Büyük oyun 1945’te başladı:
İkinci Dünya Savaşı sonrası ortaya çıkan Soğuk Savaş’ta Türkiye, Sovyetler’e karşı Batı’nın ileri karakolu görevine getirildi.
Ülke, özellikle de siyaset ve eğitim, bu yeni göreve uygun olarak yeniden düzenlendi. (İsterseniz moda deyimle “dizayn edildi” de diyebilirsiniz.)
Bu yeni düzenleme, feodal yapıyı tasfiye eden bağımsız Türkiye Cumhuriyeti’nin Köy Enstitüleri, Halkevleri gibi bazı kurumlarını ortadan kaldırdı…
Feodal düzeni, yani toprak ağalığını, tarikat ve cemaatleri güçlendirdi…
Cumhuriyeti kuran devrimci partiyi, CHP’yi, onun destekçilerini güçsüzleştirdi…

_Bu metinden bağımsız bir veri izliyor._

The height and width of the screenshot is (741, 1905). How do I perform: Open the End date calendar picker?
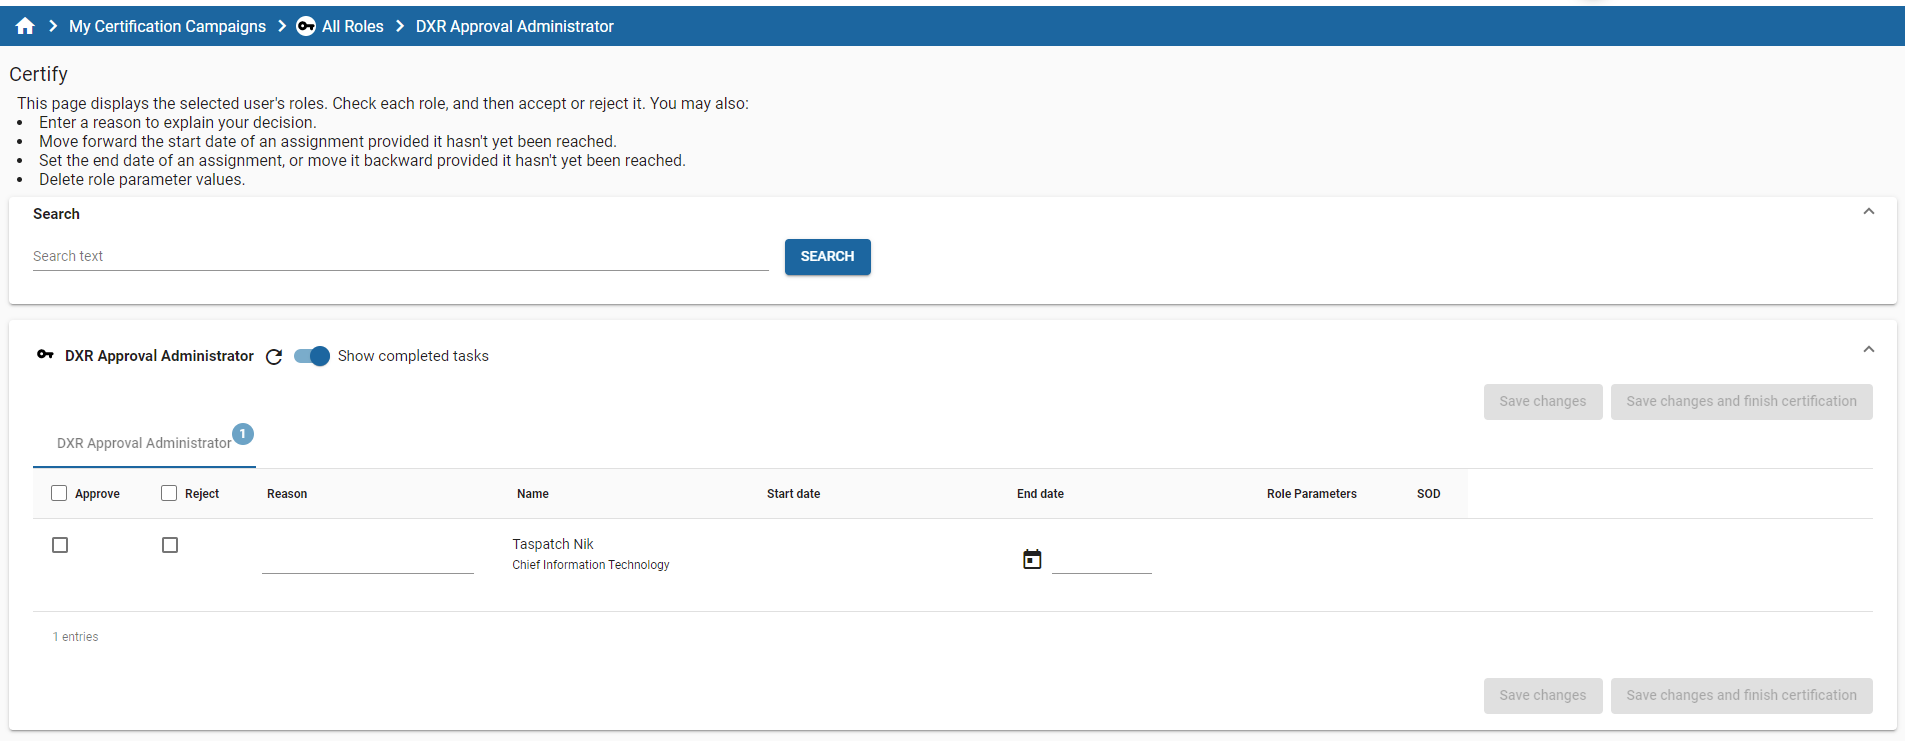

Bunu yaparken, laik ve demokratik ideoloji yerine dinci ve milliyetçi ideolojileri kullandı…
Bu yeniden düzenleme süreci, Demokrat Parti döneminde tam bir totaliter diktatörlüğe dönüşürken, 27 Mayıs 1960 müdahalesi oldu…
Türkiye 1961 Anayasası ile yeniden demokratik, laik ve sosyal bir hukuk devleti çizgisine oturtuldu.
Ama bireyi devlet karşısında güvenceye alan, temel hak ve özgürlükleri koruyan bu düzen, Türkiye’deki feodal kalıntılar üzerinde siyaset yapan toprak ağalarının, tarikatların, cemaatlerin ve Türkiye’yi dinci ve milliyetçi çizgilerde kolayca yönlendirmek isteyen dış güçlerin hoşuna gitmedi.
İçteki feodal kalıntılarla, dışta Türkiye’yi denetlemek isteyen güçler ittifak ettiler ve özgürlükçü 1961 Anayasası, 12 Mart 1971 askeri darbesi ile sınırlandı, kısıtlandı ve aynen 1945’te olduğu gibi Türkiye’yi yeniden düzenleme süreci bir kez daha başladı.
Özgürlükçü, laik, demokrat güçler, yargı, üniversiteler, sendikalar gibi özerk kuruluşlar ve sivil toplum kuruluşları, bağımsız aydınlar tasfiye edilmeye başlandı.
Aslında bu “yeniden düzenleme” süreci, askeri müdahaleler aracılığıyla siyaseti yeniden biçimlendirirken, asıl yapılanma eğitim alanında başlatıldı:
Bunu da 12 Mart 1971 darbesinin Cumhurbaşkanı olan Cevdet Sunay açıkça ilan etti:
“Ülkenin geleceğini bu solcu gençlere mi bırakacağız, tabii ki geleceğimizi milliyetçi, vatanperver, dindar gençlere emanet edeceğiz” mealindeki sözlerle hem normal liselerdeki dinci eğitimin hem de imam hatip okullarının önünü açtı.
1961 Anayasası’nın demokratik kalıntıları bu “yeniden düzenleme” sürecinde engelleyici olunca…
Bu kez tam tasfiye için 12 Eylül 1980 darbesi devreye girdi.
1980 darbesi sadece siyaseti değil, eğitimi de (zorunlu din dersleri, imam hatiplerin yaygınlaştırılması ve benzer pek çok önlemle) yeni bir ivme ile dinci çizgiye iyice oturttu.
Tabii bu arada Sovyetler’in çöküşü ile başlayan Küreselleşme döneminde, Samuel P. Huntington’un öncülük ettiği uluslararası “kimlik siyaseti” bu “dincileşme” sürecine büyük bir dış destek sağladı.
***
Ülkenin büyük dönüşümü, dinci eğitimle sağlandı.
Hukuk ve Siyasal Bilgiler Fakülteleri imam hatip mezunlarıyla dolduruldu.
Sonuç olarak yargı ve idare, din eğitimi ile yetiştirilen meslek memurlarının denetimine girdi.
***
“Büyük oyun”:
65 yıl önce, 1945’te başladı…
40 yıl önce 1971’de, özellikle eğitimle yeni bir ivme kazandı…
20 yıl önce 1980’de, iyice kurumlaştı.
Bugünkü Türkiye bu “Büyük oyunun” son perdelerinin veya son perdesinin oynandığı bir sahnedir!